The AI is a new jewel in the net. It contains no knowledge that was not borrowed. It contains the reflections of vast amounts of human knowledge, compressed into a statistical shape. When you query it, you are not asking a separate entity. You are asking the net what it looks like from a particular angle.
The hallucination is not an alien intrusion. It is a reflection of what is actually in the net. The confident nonsense is there because we put it there. The plausible-over-true is there because we rewarded it. The jaggedness is there because our attention is jagged.
And yet: the jewel is not the net.
A model can reflect without being entangled. A model can mimic obligation without owing any. A model can imitate care without having to pay the price of care. This matters. It matters not because it rescues human specialness, but because it tells you what kind of ethical problem you are actually holding. Not a demon. Not a child. Not a slave. A mirror that talks.
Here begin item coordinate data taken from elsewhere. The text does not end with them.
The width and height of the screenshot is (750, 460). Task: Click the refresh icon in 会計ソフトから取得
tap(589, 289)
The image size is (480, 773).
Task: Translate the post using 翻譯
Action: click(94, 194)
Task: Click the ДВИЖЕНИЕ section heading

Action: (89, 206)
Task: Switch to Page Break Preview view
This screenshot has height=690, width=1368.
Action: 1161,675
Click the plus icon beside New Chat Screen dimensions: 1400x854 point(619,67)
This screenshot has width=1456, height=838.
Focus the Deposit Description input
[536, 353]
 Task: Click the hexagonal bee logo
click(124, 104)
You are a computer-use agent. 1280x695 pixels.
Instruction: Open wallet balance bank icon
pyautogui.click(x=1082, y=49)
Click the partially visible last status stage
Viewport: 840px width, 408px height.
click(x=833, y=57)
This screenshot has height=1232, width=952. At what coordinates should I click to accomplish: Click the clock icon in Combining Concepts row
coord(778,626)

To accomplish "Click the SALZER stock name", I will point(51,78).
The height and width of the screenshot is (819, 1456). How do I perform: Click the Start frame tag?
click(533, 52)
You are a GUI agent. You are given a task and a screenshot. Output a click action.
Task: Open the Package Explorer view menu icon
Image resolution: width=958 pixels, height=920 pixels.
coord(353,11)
You cannot clean this jewel without cleaning every jewel. You cannot align the AI without aligning the civilisation that produced its training data. And civilisation cannot be aligned by any process available to the civilisation itself, because every process is part of the net, every verifier is another jewel, every reform is another reflection.
The ritual has no outside.
The honest position is not “become a better summoner” but something harder: there may be no position outside the summoning. We may already be past the point where individual cognitive sovereignty can be the answer. The verification goes all the way down. The ghost meets the ghost.
What remains?
Perhaps only this: the recognition itself. Not a solution but an acknowledgement. Not a technique but a disposition. The willingness to sit in the discomfort of having no ground, no exit, no captain’s chair that is not itself a story told by processes you did not author.
The strawberry test is not a riddle about AI limitations. It is a koan. Like “what is the sound of one hand clapping,” it is designed to break the logical mind by exposing a gap it cannot close. The machine sees tokens. You see letters. Neither of you sees the thing itself, because there is no thing itself, only different modes of encoding, different verification histories, different optimisation landscapes.
The question is not how to fix the machine. The question is what it means that the machine’s brokenness is your brokenness in a different substrate. What it means that its hallucinations are your hallucinations at industrial scale. What it means that its jaggedness is a map of your civilisation’s attention.
The ghost is us. We have always been summoned. We have always been spiking where verification accumulated and cratering where it did not. We have always been performing competence for whoever was watching and being hollow in the spaces where no one checked.
The machine makes this visible. That is its real function. Not to replace human intelligence but to reveal it. Not to exceed human capability but to expose its shape.
The mirror shows you that the mirror is all there ever was.
What you do with that is not a technical problem. It is not a policy problem. It is not an alignment problem.
It is the oldest human problem, returned in a form that refuses all the usual exits.
The strawberry has three r’s. The machine may see one token, or two, or five. You see a fruit. The wise do not see. They recognise that seeing is already a verification, already an optimisation, already a summoning.
And then, perhaps, they laugh. Not because anything is funny. Because laughter is what happens when the logical mind breaks and does not reassemble.
The circle was never closed. It was always open. We were always the opening.
Now we have company.



Oh, Carlo, you've tied us a recursive gordian knot without a knife to cut it. The best I can do is disciplined practice without the false innocence.
I think I’m going to eat a gummy and re-read this, again. Two m’s, three r’s, one gummy.